* [Exercices à réaliser]:
(1) Répondez aux questions suivantes à partir de l’extrait sur le CETA :
(a) Quel poste occupe Régis Bismuth ?
(b) Combien de pages compte le traité, hors annexes ?
(c) En quelle année l’accord a-t-il été dévoilé ?
(2) Reproduisez à l’identique le passage de l’extrait sur le CETA qui commence par « En quoi consiste » et se poursuit jusqu’à « des investissements internationaux. ».

Régis Bismuth, Professeur à l’Ecole de droit de Sciences Po, décrypte l’accord CETA entre le Canada et l’Union Européenne en trois questions.

« Il est excessif de dire qu’en ratifiant le CETA les Etats abandonnent leur liberté réglementaire »

En quoi consiste le CETA ?

Le CETA (Comprehensive Economic and Trade Agreement), traité de près de 500 pages (hors annexes), est un accord de partenariat économique conclu entre l’Union Européenne et le Canada. Il instaure un ensemble de « disciplines » (c’est-à-dire des règles) afin de faciliter les échanges économiques entre ces deux blocs, principalement dans le domaine du commerce dans ses multiples déclinaisons (marchandises, services, marchés publics, etc.) et celui des investissements internationaux.

L’éventualité d’un partenariat économique UE-Canada a commencé à être discutée au milieu des années 2000. Il a ensuite été négocié dans une certaine opacité, l’accord n’étant finalement dévoilé qu’en 2014. Cela a été à l’origine de plusieurs critiques, lesquelles ont conduit les parties à réajuster le texte afin d’aboutir à la version finale actuelle.

* [Données enregistrées]:
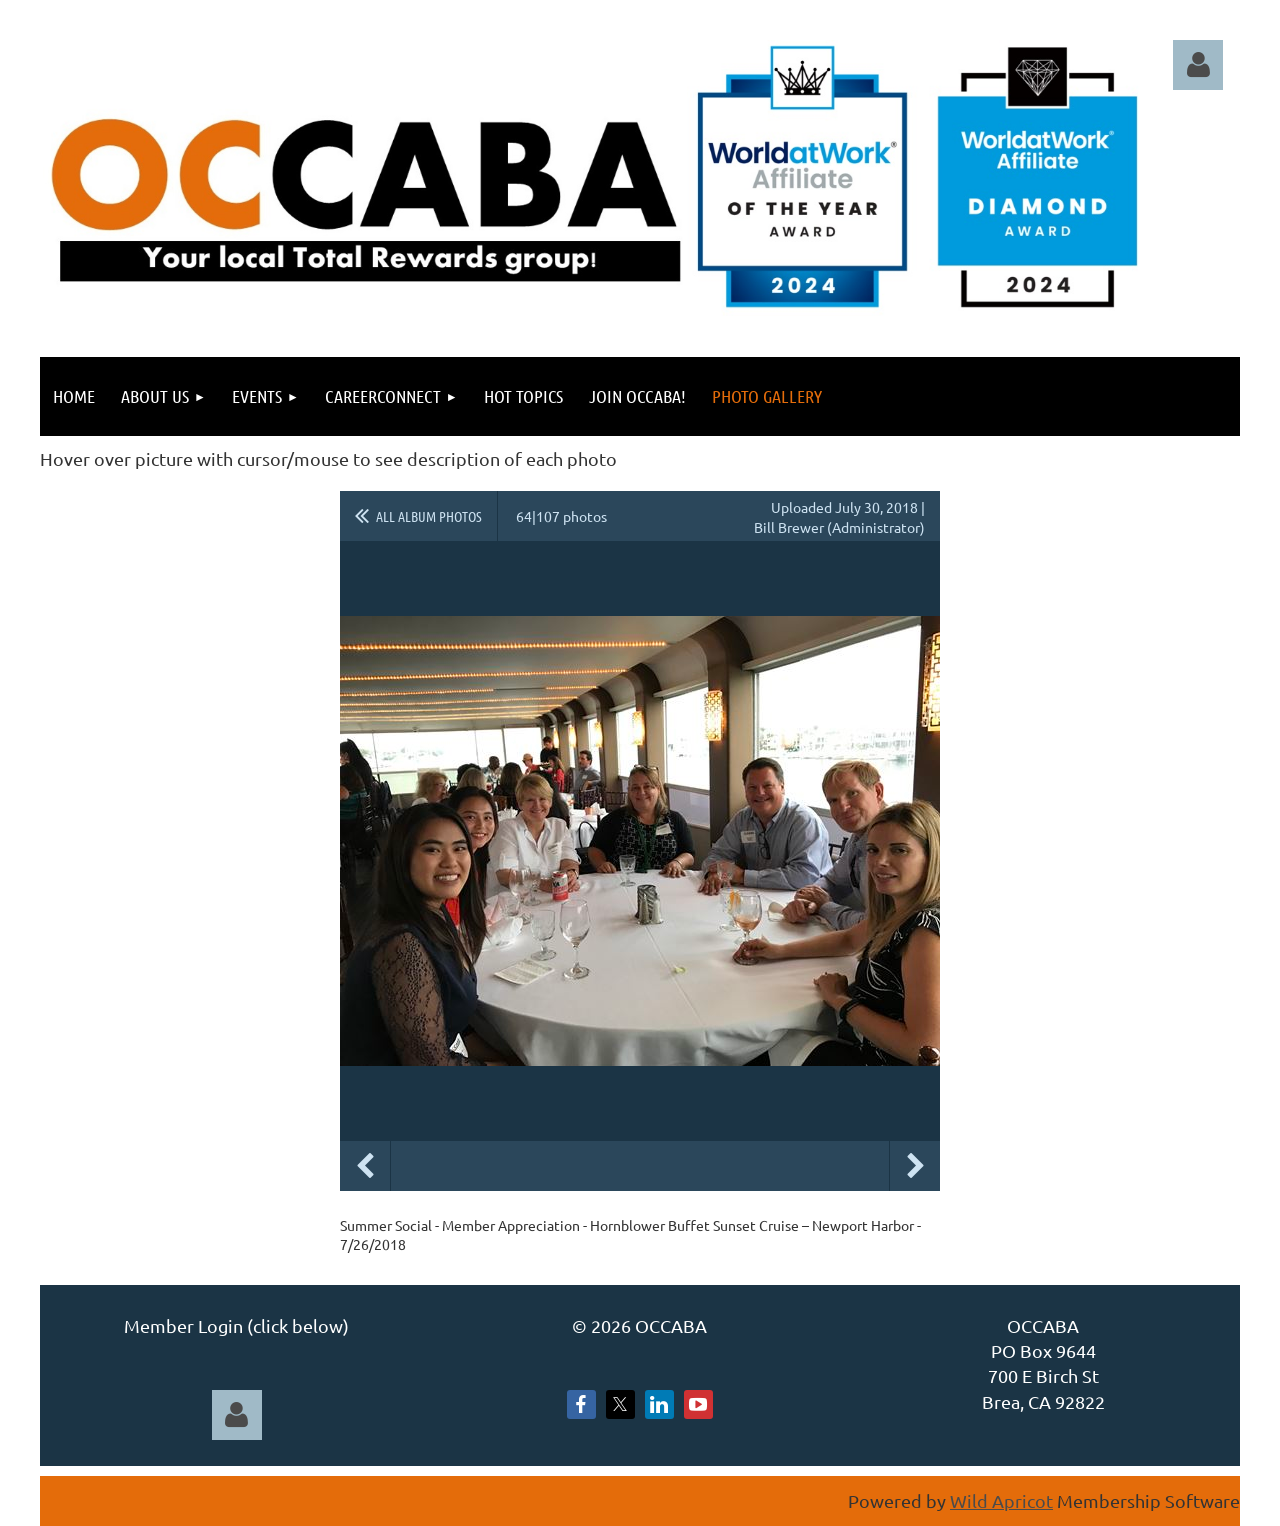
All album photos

* [Réponses attendues]:
(1)
(a) Professeur à l’Ecole de droit de Sciences Po.
(b) Près de 500 pages.
(c) En 2014.

(2)
En quoi consiste le CETA ?

Le CETA (Comprehensive Economic and Trade Agreement), traité de près de 500 pages (hors annexes), est un accord de partenariat économique conclu entre l’Union Européenne et le Canada. Il instaure un ensemble de « disciplines » (c’est-à-dire des règles) afin de faciliter les échanges économiques entre ces deux blocs, principalement dans le domaine du commerce dans ses multiples déclinaisons (marchandises, services, marchés publics, etc.) et celui des investissements internationaux.